INPUT RECORDS below:
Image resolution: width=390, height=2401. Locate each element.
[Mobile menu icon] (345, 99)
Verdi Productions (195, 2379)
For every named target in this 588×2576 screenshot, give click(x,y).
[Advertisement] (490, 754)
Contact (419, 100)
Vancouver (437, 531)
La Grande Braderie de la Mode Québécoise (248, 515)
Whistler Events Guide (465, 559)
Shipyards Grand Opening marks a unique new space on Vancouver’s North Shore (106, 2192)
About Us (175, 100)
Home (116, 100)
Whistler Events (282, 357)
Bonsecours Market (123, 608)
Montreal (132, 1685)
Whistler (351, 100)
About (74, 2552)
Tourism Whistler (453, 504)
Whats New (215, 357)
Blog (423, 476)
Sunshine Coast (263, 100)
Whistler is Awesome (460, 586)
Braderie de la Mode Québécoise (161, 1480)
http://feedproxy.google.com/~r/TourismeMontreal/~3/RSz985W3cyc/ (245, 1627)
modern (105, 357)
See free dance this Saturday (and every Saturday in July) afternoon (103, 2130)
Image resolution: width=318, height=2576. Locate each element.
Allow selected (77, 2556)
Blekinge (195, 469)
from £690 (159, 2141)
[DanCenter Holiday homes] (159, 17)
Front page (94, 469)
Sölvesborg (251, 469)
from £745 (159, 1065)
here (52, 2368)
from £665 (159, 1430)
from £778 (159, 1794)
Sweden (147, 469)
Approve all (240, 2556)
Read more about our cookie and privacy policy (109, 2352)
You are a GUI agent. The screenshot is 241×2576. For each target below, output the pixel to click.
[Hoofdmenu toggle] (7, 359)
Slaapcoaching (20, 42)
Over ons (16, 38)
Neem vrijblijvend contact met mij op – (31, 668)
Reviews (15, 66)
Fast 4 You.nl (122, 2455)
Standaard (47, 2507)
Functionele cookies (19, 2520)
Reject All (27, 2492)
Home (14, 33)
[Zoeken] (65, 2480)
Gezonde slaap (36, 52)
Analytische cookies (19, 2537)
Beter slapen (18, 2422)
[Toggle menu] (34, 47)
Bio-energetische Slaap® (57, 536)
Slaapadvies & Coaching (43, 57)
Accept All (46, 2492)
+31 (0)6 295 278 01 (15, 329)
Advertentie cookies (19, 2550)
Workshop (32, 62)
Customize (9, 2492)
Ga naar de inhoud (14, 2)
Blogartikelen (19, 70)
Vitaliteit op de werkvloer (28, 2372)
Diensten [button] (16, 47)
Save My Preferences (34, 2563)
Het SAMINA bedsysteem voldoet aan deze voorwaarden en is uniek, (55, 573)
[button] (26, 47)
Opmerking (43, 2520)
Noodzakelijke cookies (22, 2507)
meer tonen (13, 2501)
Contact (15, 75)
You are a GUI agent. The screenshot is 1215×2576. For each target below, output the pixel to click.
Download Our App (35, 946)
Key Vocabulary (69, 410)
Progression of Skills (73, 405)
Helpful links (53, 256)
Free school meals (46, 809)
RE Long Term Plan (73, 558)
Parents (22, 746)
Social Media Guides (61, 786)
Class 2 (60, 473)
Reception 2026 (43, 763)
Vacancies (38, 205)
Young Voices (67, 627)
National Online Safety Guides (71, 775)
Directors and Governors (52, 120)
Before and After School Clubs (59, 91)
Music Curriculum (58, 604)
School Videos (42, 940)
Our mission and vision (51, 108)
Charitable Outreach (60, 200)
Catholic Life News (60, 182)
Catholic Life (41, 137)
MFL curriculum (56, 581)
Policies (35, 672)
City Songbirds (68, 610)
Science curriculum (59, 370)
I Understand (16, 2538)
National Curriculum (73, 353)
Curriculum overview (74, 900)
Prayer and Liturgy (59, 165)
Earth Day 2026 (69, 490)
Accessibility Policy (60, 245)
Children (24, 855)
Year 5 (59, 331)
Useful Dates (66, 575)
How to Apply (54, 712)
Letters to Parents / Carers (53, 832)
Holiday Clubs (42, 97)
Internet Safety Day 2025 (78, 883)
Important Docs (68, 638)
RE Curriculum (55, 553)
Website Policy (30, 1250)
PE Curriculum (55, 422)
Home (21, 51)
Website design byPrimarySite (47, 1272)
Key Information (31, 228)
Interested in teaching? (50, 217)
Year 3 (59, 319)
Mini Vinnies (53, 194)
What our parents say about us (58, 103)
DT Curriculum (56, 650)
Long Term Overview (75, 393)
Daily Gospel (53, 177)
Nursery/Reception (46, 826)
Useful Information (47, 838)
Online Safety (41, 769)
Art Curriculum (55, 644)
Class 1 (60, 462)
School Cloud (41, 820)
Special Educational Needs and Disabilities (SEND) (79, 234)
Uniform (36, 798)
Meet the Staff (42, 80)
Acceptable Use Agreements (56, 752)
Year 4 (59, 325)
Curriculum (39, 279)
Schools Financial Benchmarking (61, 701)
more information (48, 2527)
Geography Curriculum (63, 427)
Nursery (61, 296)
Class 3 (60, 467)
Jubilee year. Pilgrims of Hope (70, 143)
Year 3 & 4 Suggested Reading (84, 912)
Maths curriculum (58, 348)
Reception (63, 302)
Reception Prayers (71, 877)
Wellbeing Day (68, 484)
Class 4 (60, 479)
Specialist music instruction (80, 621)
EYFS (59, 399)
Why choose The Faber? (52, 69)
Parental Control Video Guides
End of INPUT RECORDS.
◆ WORK TASK
From the opening line of the data above through the line holding "Analytische cookies (19, 2537)", give every line again exactly as it stands.

◆ ANSWER SECTION
Image resolution: width=390, height=2401. Locate each element.
[Mobile menu icon] (345, 99)
Verdi Productions (195, 2379)
For every named target in this 588×2576 screenshot, give click(x,y).
[Advertisement] (490, 754)
Contact (419, 100)
Vancouver (437, 531)
La Grande Braderie de la Mode Québécoise (248, 515)
Whistler Events Guide (465, 559)
Shipyards Grand Opening marks a unique new space on Vancouver’s North Shore (106, 2192)
About Us (175, 100)
Home (116, 100)
Whistler Events (282, 357)
Bonsecours Market (123, 608)
Montreal (132, 1685)
Whistler (351, 100)
About (74, 2552)
Tourism Whistler (453, 504)
Whats New (215, 357)
Blog (423, 476)
Sunshine Coast (263, 100)
Whistler is Awesome (460, 586)
Braderie de la Mode Québécoise (161, 1480)
http://feedproxy.google.com/~r/TourismeMontreal/~3/RSz985W3cyc/ (245, 1627)
modern (105, 357)
See free dance this Saturday (and every Saturday in July) afternoon (103, 2130)
Image resolution: width=318, height=2576. Locate each element.
Allow selected (77, 2556)
Blekinge (195, 469)
from £690 (159, 2141)
[DanCenter Holiday homes] (159, 17)
Front page (94, 469)
Sölvesborg (251, 469)
from £745 (159, 1065)
here (52, 2368)
from £665 (159, 1430)
from £778 (159, 1794)
Sweden (147, 469)
Approve all (240, 2556)
Read more about our cookie and privacy policy (109, 2352)
You are a GUI agent. The screenshot is 241×2576. For each target below, output the pixel to click.
[Hoofdmenu toggle] (7, 359)
Slaapcoaching (20, 42)
Over ons (16, 38)
Neem vrijblijvend contact met mij op – (31, 668)
Reviews (15, 66)
Fast 4 You.nl (122, 2455)
Standaard (47, 2507)
Functionele cookies (19, 2520)
Reject All (27, 2492)
Home (14, 33)
[Zoeken] (65, 2480)
Gezonde slaap (36, 52)
Analytische cookies (19, 2537)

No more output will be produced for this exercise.